While the group picked its way through the dirt walkway, Rabenold revealed the former majesty of the Switchback, through its early days as an innovation in coal transportation technology to its later role as the world's first roller-coaster.

"People from all over the country came to ride the Switchback," he said. "Even President Grant was rumored to be one of its passengers."

Thanks to a picture taken from Bellhorn's personal collection, the group was able to compare the ground they were standing on to its appearance in the early 20th century, largely barren thanks to coal gas emissions. Bellhorn commented that the area's modern, verdant appearance was closer to "the way it was when the pioneers found it."

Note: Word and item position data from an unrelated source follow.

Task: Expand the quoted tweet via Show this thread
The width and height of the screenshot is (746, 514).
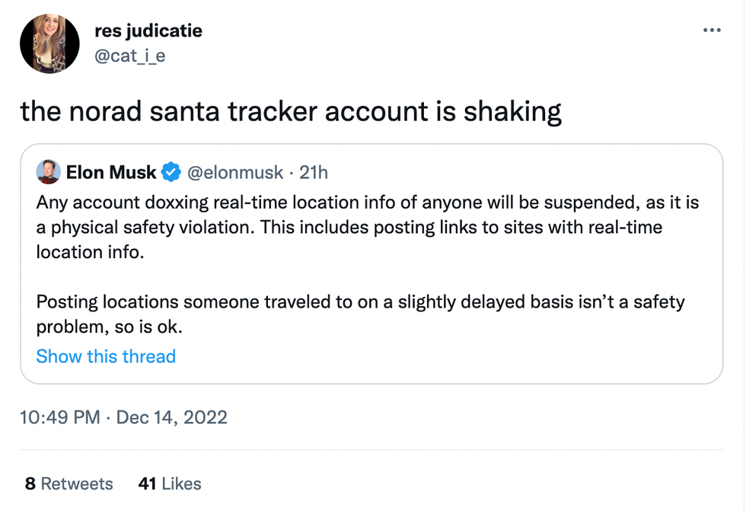Action: click(106, 356)
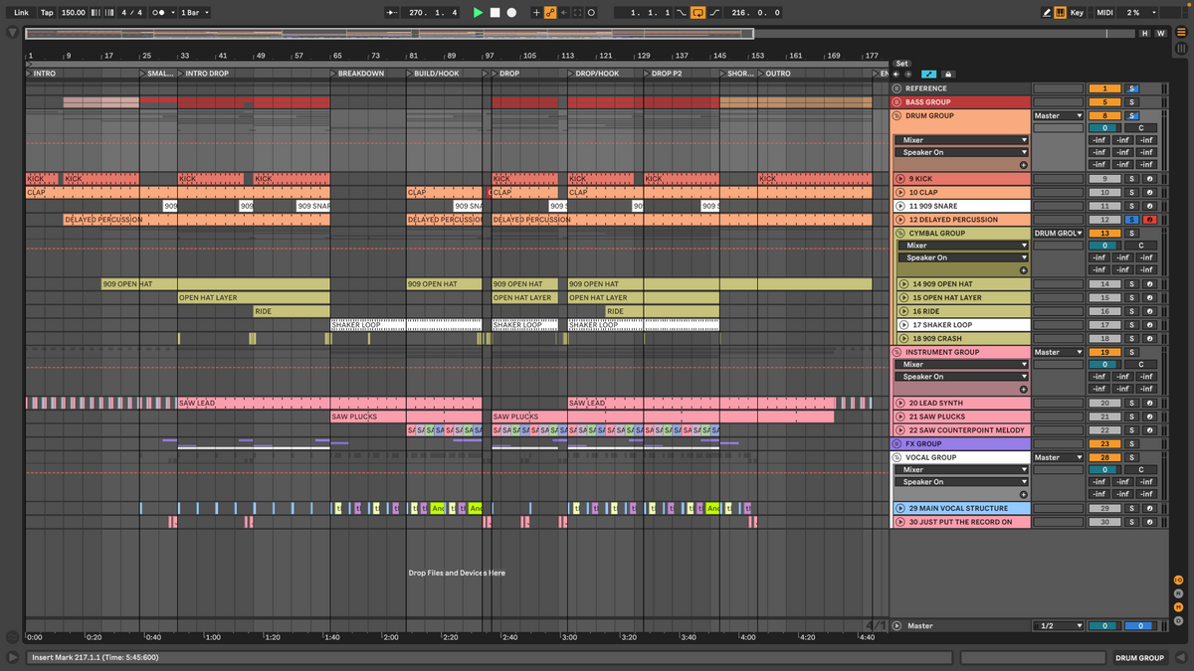Open the Key map mode

click(1077, 13)
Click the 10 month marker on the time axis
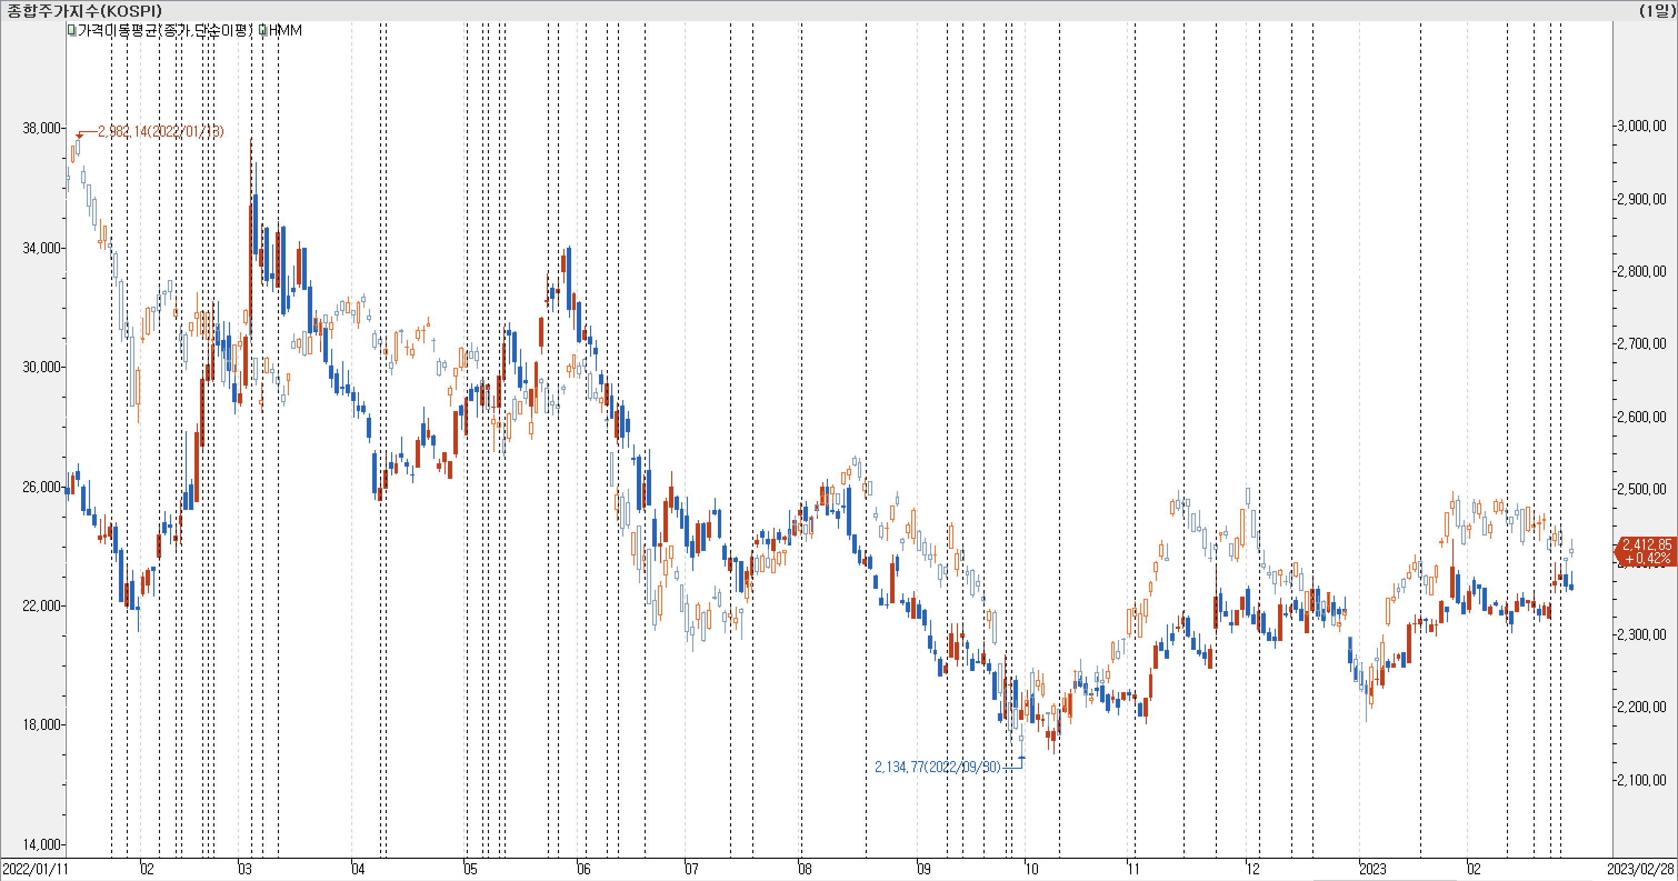 click(1032, 869)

Further down its length, the path revealed the secluded private cemeteries that house the remains of former Jim Thorpe elites, including several members of the Packer and Blakeslee families. These entombments were eerily pristine, the result of privately funded annual maintenance, and served as the perfect backdrop for the day's extended lecture.

At the end of the path, the group began its descent back into Jim Thorpe via Hill Road, where Rabenold revealed the history of the Mauch Chunk Opera House as an early town hall built by the collective efforts of the upper class.

The tour finally ended at the Mauch Chunk Museum & Cultural Center, where Michael Nonnemacher demonstrated how the Switchback Railroad worked in its heyday with the help of Walter Niehoff's famous scale model.

"I thought it was a pretty cool experience," Mark Kudela, of Lehighton, said. He and his daughter Kayla thoroughly enjoyed the tour, particularly the museum.

"I'm always interested in learning about the area, and I think that it's important to pass along this knowledge to the kids."

It would seem that Rabenold shares this sentiment.

"I'm hoping all these kids come out here again and bring more people," he said. "This area was a major destination point for people from all over the country years ago, and I think that we don't always appreciate that history."

Plus, whatever is found on the tour is bound to be more exciting than anything encountered indoors.